(Stored records)
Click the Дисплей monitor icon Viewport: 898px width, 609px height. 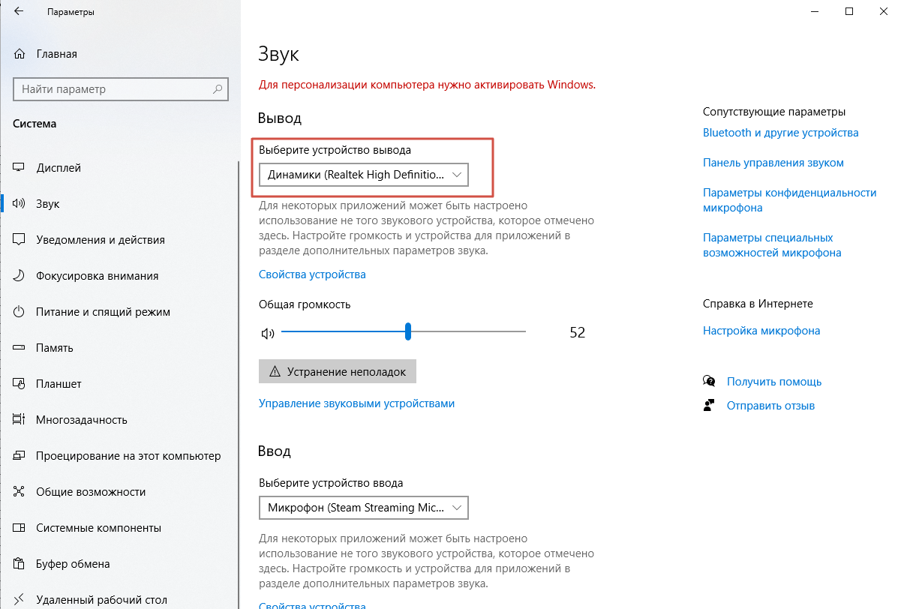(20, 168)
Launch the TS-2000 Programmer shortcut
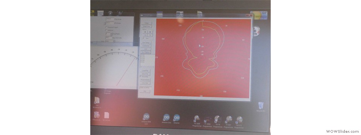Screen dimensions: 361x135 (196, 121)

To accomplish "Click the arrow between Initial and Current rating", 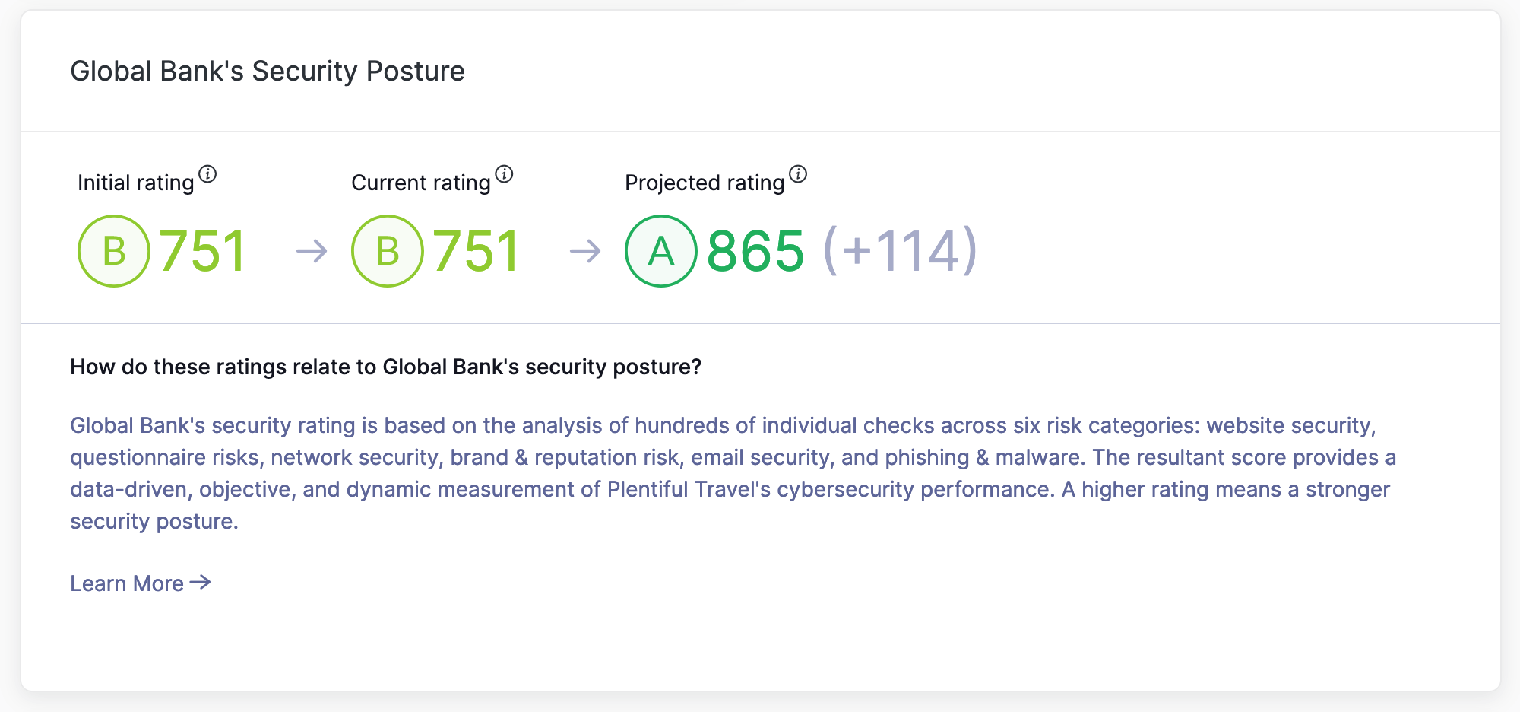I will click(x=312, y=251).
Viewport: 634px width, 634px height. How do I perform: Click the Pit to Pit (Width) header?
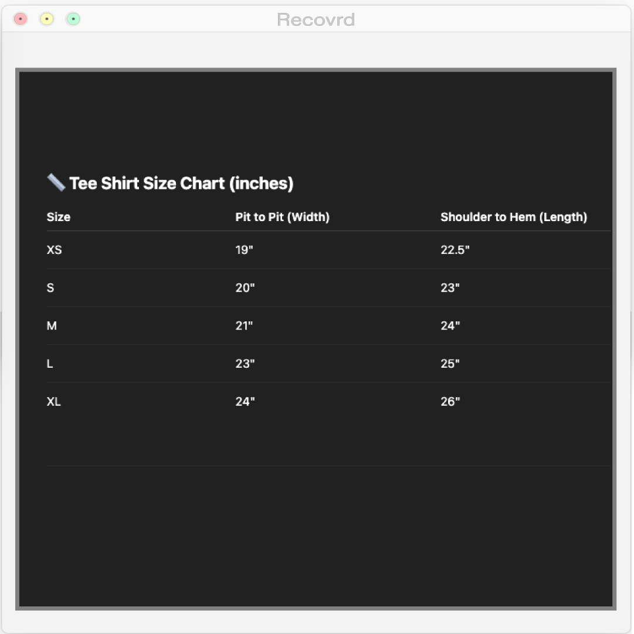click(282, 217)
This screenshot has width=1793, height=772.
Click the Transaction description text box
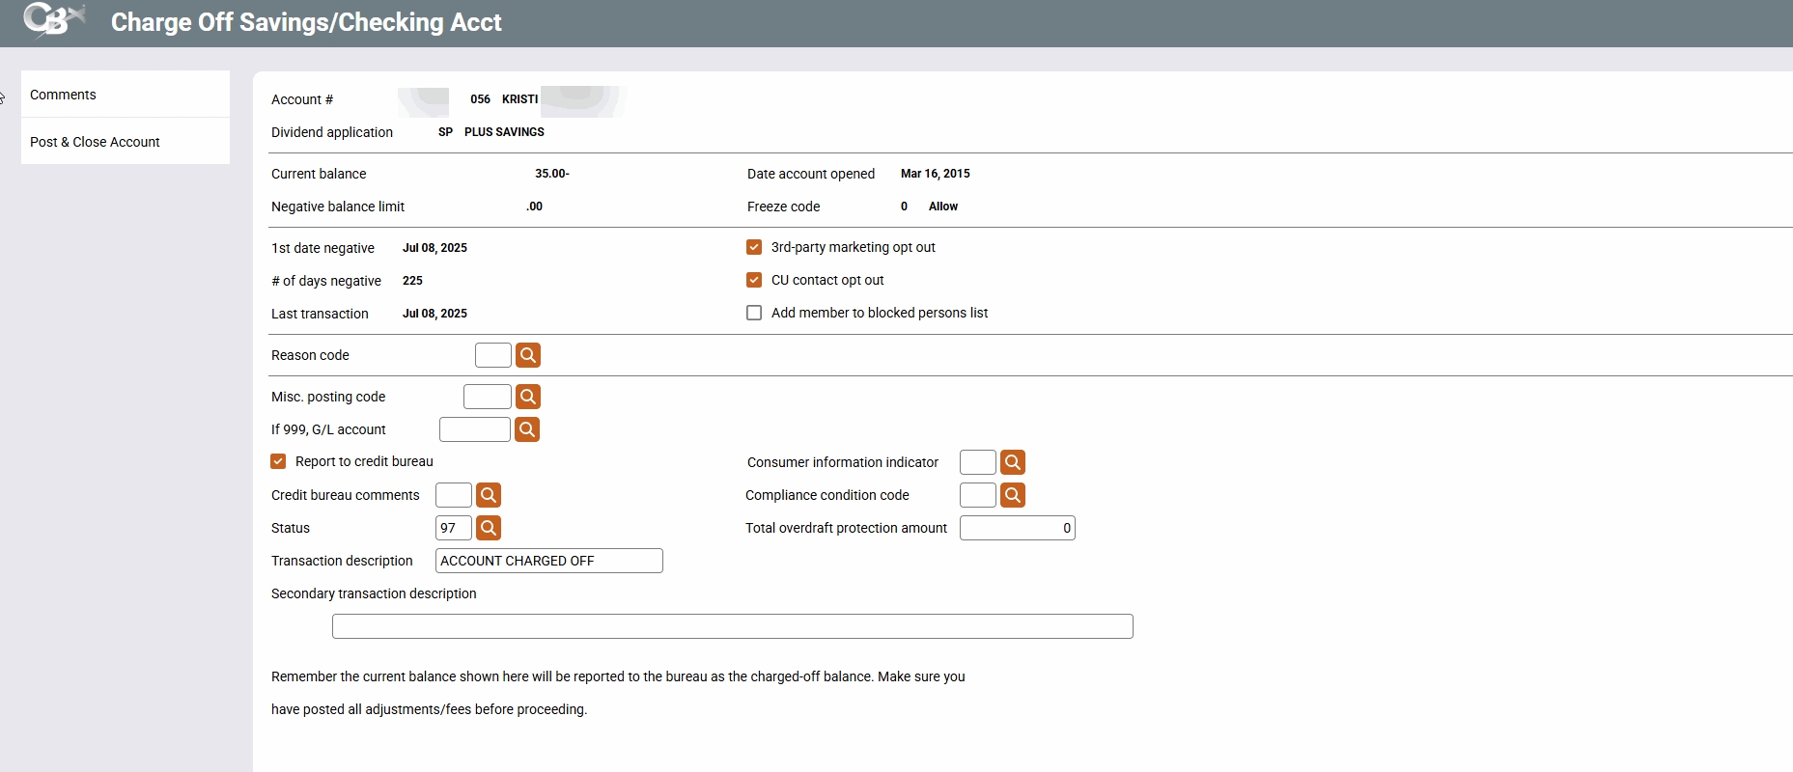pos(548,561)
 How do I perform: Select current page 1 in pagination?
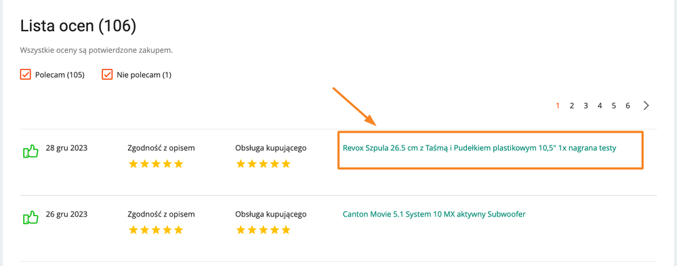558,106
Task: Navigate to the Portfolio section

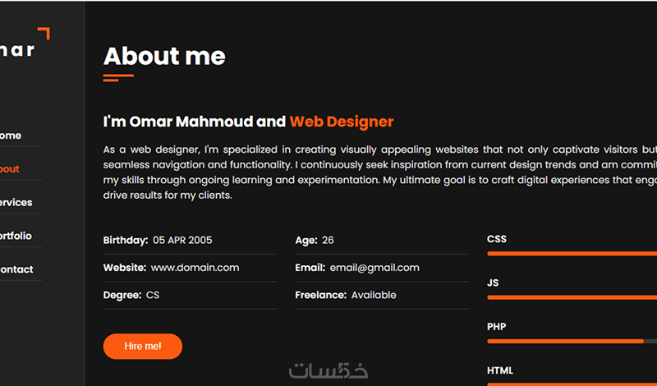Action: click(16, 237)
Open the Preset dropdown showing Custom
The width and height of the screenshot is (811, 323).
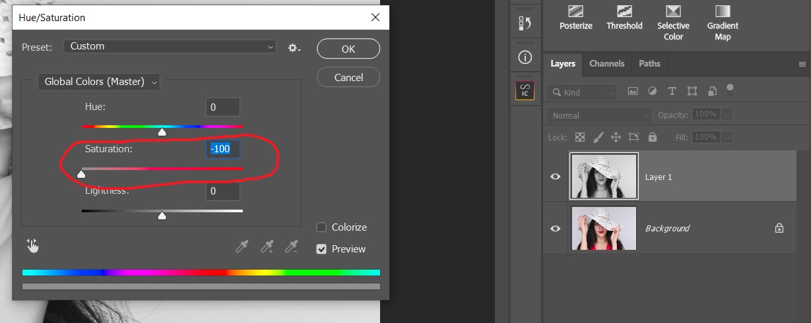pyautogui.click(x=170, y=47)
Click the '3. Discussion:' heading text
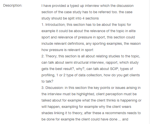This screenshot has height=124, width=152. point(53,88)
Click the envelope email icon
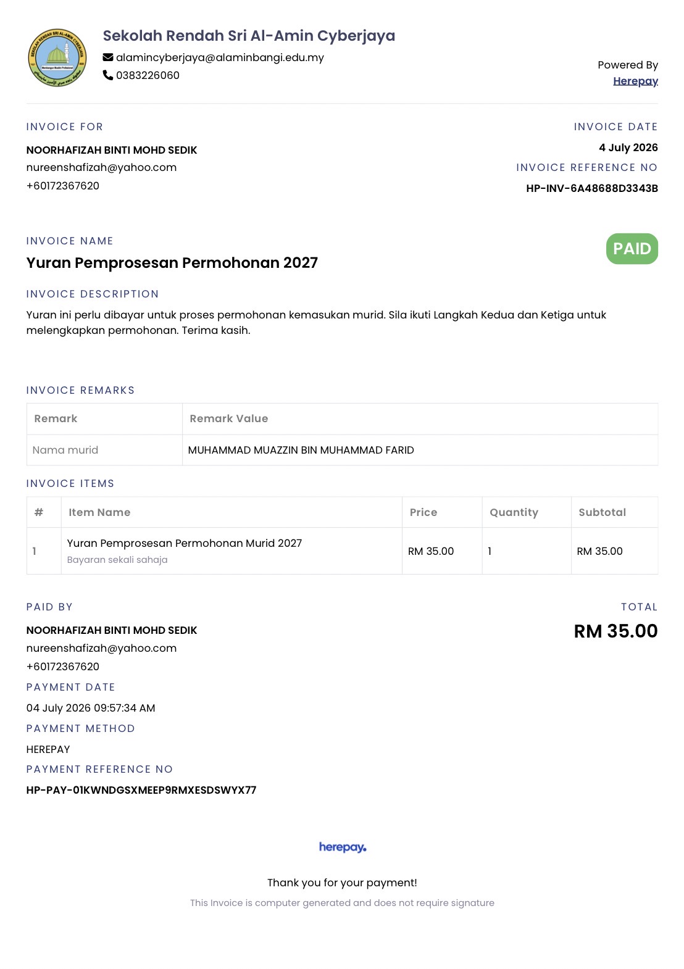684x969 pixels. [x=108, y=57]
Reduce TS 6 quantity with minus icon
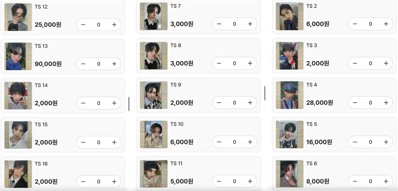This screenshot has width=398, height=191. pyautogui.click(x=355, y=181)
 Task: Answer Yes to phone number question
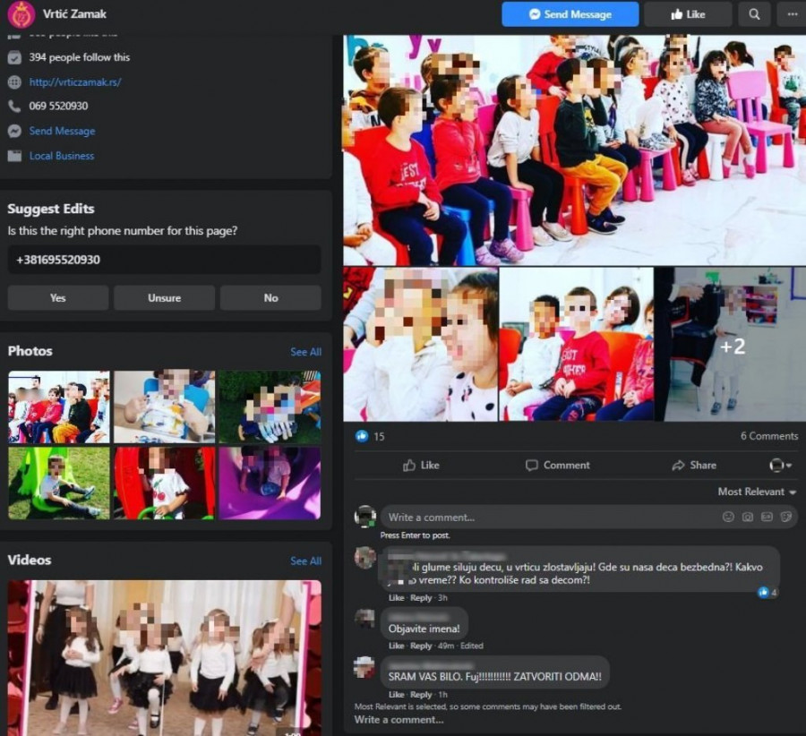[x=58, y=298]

- **Task directions**:
The range to set down runs from the line containing "Reduce TS 6 quantity with minus icon" through the final line of the data, both ends included; give it exactly and drop the pictures.

- **Written reply**:
Reduce TS 6 quantity with minus icon
This screenshot has width=398, height=191. pyautogui.click(x=355, y=181)
 Task: Answer Yes to phone number question
[x=58, y=298]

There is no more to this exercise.